Reproduce this data word for word, starting at the line that contains "This screenshot has width=267, height=312." and ending after the line that contains "Looking at the screenshot, I should 116,190.".

Rows of pointing data
----

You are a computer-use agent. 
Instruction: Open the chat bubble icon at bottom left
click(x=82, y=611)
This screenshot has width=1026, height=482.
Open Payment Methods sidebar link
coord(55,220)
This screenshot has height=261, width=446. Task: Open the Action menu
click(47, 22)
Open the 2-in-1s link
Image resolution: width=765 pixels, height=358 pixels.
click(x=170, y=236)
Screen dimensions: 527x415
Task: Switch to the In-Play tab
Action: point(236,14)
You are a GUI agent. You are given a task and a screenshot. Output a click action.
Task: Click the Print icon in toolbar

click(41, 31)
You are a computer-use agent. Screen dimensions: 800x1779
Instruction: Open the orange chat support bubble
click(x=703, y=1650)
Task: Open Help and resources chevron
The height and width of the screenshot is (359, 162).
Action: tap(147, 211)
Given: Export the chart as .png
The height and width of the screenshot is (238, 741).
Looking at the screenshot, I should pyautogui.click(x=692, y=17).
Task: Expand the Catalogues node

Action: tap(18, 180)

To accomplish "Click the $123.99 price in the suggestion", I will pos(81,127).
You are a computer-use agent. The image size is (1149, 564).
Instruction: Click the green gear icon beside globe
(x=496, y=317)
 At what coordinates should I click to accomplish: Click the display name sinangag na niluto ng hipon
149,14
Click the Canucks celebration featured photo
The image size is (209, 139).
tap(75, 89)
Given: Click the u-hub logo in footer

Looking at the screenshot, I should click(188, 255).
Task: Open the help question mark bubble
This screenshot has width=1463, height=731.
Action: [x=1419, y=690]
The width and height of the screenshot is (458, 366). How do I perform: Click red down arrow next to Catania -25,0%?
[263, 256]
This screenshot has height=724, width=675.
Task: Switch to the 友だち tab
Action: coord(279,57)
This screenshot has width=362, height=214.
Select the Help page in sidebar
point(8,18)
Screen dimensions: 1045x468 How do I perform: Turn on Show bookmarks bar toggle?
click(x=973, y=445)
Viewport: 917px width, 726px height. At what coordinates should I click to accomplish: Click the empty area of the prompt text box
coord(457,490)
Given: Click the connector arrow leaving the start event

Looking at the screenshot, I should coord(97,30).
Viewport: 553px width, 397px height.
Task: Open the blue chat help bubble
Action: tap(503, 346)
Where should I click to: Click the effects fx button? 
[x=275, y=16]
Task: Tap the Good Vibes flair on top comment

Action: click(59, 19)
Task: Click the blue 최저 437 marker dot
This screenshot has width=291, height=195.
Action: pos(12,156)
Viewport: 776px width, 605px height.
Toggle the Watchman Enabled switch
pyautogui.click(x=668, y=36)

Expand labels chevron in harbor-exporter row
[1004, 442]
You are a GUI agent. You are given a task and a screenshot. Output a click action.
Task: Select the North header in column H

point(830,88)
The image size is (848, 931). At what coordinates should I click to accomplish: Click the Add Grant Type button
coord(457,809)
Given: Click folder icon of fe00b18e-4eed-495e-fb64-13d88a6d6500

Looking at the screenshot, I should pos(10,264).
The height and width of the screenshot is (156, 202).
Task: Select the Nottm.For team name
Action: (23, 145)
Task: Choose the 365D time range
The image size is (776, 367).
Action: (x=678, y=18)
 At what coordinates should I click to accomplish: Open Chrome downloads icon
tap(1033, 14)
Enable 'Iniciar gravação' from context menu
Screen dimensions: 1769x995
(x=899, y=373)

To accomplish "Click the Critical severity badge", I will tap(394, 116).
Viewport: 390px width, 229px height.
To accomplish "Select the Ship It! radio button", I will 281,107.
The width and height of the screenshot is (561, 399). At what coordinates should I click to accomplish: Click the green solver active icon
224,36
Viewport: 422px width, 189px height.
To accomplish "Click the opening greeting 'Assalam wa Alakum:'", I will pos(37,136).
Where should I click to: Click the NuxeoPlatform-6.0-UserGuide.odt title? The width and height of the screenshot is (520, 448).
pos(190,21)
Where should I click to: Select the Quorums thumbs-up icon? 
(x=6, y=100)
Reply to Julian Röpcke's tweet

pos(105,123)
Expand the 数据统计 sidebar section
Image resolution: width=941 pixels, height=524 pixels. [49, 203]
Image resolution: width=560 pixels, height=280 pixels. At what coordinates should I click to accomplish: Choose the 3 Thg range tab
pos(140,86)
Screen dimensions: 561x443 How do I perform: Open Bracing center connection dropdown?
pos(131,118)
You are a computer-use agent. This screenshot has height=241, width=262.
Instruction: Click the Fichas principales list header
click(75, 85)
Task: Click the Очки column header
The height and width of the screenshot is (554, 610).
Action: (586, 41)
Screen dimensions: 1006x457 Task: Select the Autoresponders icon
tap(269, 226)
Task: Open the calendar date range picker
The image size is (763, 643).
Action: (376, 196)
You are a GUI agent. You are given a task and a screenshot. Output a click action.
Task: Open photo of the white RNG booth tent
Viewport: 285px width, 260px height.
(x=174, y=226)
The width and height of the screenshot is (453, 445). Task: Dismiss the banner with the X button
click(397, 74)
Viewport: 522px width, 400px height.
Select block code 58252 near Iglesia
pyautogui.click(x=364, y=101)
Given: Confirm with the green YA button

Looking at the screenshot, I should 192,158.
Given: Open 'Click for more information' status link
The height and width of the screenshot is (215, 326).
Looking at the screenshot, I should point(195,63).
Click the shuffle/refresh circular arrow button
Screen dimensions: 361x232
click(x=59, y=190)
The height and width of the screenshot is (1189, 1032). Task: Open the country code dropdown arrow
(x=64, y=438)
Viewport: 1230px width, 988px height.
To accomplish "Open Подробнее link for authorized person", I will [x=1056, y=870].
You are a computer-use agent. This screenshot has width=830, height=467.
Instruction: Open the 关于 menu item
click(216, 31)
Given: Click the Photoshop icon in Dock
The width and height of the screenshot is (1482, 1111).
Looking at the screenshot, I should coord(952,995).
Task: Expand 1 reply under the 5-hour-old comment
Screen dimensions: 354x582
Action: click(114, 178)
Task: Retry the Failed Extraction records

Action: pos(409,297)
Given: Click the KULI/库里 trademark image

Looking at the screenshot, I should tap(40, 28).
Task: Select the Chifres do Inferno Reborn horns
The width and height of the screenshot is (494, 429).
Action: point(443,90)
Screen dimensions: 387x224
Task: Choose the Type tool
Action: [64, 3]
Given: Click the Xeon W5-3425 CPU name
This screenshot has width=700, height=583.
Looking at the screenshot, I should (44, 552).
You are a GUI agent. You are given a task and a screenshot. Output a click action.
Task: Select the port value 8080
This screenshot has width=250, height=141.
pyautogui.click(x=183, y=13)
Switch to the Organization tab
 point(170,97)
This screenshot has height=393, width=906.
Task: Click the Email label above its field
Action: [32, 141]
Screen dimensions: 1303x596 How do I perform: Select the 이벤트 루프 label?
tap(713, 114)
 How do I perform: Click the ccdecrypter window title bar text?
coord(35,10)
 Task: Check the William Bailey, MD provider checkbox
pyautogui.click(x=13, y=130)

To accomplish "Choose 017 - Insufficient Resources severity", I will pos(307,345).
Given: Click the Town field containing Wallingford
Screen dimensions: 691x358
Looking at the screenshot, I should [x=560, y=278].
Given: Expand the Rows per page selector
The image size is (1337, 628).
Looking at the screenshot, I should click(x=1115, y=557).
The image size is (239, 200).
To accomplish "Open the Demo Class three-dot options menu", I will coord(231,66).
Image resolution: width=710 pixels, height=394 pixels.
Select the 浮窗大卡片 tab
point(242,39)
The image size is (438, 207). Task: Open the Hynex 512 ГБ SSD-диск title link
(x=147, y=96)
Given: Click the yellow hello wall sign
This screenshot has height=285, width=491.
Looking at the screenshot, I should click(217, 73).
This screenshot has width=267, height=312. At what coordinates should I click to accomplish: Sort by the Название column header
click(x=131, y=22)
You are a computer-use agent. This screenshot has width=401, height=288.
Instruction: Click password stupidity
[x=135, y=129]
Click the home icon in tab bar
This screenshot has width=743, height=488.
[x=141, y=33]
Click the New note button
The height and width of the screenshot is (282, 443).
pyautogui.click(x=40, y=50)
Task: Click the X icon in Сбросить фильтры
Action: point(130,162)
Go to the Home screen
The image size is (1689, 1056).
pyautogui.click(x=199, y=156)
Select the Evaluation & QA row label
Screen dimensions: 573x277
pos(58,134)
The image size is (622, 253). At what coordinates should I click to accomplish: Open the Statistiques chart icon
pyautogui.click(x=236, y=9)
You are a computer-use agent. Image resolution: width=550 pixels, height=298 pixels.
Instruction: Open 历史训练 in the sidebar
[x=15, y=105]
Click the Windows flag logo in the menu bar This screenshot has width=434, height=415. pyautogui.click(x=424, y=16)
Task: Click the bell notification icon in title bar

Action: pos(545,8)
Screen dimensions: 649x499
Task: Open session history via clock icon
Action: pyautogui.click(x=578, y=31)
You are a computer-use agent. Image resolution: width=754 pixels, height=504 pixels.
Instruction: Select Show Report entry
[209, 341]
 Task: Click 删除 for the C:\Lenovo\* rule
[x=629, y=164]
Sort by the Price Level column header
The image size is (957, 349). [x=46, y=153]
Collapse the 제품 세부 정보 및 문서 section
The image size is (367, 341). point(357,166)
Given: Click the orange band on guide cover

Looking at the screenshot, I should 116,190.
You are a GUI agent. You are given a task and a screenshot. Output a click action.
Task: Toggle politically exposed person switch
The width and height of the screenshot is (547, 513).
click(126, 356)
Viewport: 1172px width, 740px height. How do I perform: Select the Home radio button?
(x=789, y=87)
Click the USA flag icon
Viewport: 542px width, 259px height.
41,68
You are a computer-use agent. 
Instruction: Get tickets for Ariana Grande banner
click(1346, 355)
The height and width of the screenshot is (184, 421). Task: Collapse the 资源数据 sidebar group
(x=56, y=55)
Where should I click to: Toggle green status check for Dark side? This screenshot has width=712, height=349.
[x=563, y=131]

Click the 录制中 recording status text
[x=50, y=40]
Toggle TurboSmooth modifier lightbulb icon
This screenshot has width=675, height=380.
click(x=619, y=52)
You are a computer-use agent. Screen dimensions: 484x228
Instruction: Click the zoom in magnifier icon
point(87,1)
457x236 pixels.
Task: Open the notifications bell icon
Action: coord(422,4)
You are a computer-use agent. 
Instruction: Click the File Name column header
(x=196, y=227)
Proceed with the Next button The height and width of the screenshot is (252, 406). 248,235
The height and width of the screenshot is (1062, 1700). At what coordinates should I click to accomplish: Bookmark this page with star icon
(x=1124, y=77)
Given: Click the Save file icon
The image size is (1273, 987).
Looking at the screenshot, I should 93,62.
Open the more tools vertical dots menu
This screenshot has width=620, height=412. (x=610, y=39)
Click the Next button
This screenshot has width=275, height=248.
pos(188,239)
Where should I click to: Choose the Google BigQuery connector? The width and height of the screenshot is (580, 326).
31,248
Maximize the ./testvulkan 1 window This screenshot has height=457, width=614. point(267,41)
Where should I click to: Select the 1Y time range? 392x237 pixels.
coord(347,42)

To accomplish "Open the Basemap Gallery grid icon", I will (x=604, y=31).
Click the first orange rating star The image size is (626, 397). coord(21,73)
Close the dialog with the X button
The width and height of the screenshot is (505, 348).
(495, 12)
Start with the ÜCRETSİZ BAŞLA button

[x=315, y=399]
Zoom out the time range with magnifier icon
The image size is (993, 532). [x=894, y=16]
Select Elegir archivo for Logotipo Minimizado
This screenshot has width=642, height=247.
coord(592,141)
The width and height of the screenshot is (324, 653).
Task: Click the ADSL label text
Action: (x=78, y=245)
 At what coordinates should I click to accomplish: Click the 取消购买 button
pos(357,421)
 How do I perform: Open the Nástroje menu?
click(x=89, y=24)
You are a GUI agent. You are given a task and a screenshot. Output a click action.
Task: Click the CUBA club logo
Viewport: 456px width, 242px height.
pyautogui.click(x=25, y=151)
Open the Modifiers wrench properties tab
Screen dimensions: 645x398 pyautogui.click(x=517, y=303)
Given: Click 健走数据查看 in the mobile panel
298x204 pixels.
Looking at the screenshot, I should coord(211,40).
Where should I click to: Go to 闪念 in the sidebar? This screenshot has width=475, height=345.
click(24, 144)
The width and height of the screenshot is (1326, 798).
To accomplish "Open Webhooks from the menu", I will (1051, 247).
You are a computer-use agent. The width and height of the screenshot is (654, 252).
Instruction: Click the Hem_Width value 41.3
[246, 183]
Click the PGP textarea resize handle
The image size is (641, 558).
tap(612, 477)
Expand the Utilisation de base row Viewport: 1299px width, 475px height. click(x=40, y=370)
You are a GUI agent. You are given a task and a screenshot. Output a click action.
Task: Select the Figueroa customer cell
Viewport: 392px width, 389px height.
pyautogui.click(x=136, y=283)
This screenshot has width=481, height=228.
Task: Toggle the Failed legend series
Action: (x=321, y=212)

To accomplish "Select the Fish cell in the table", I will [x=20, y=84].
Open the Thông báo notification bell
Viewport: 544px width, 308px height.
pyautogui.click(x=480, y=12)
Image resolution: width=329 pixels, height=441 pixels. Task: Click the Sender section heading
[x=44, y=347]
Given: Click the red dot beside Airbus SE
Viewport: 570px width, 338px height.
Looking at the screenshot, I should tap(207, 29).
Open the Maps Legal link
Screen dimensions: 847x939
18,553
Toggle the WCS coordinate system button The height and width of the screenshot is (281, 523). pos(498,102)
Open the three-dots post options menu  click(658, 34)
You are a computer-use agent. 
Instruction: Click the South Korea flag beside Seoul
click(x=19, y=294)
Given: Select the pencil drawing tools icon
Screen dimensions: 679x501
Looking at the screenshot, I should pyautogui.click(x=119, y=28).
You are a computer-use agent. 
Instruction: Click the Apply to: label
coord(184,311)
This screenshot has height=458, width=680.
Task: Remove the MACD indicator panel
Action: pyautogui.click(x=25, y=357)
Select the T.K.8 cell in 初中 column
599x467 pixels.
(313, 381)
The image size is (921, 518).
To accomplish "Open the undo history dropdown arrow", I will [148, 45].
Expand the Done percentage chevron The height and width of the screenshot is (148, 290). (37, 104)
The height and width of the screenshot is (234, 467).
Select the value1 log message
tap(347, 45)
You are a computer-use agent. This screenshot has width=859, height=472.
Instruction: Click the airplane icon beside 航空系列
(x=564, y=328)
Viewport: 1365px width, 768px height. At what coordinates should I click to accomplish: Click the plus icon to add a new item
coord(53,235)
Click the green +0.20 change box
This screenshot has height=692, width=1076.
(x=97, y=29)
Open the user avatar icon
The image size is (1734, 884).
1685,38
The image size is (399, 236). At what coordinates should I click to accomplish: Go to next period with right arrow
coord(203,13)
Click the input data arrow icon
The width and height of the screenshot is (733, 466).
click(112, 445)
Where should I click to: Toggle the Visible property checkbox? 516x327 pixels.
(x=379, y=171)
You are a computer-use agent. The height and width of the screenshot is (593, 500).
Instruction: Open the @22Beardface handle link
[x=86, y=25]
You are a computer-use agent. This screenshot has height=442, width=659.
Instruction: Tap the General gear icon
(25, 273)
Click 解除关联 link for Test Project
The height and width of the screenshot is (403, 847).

----

» COMPLETE ANSWER:
This screenshot has width=267, height=312. At what coordinates should I click to accomplish: Sort by the Название column header
click(x=131, y=22)
You are a computer-use agent. This screenshot has width=401, height=288.
Instruction: Click password stupidity
[x=135, y=129]
Click the home icon in tab bar
This screenshot has width=743, height=488.
[x=141, y=33]
Click the New note button
The height and width of the screenshot is (282, 443).
pyautogui.click(x=40, y=50)
Task: Click the X icon in Сбросить фильтры
Action: point(130,162)
Go to the Home screen
The image size is (1689, 1056).
pyautogui.click(x=199, y=156)
Select the Evaluation & QA row label
Screen dimensions: 573x277
pos(58,134)
The image size is (622, 253). At what coordinates should I click to accomplish: Open the Statistiques chart icon
pyautogui.click(x=236, y=9)
You are a computer-use agent. Image resolution: width=550 pixels, height=298 pixels.
Instruction: Open 历史训练 in the sidebar
[x=15, y=105]
Click the Windows flag logo in the menu bar This screenshot has width=434, height=415. pyautogui.click(x=424, y=16)
Task: Click the bell notification icon in title bar

Action: pos(545,8)
Screen dimensions: 649x499
Task: Open session history via clock icon
Action: pyautogui.click(x=578, y=31)
You are a computer-use agent. Image resolution: width=754 pixels, height=504 pixels.
Instruction: Select Show Report entry
[209, 341]
 Task: Click 删除 for the C:\Lenovo\* rule
[x=629, y=164]
Sort by the Price Level column header
The image size is (957, 349). [x=46, y=153]
Collapse the 제품 세부 정보 및 문서 section
The image size is (367, 341). point(357,166)
Given: Click the orange band on guide cover

Looking at the screenshot, I should 116,190.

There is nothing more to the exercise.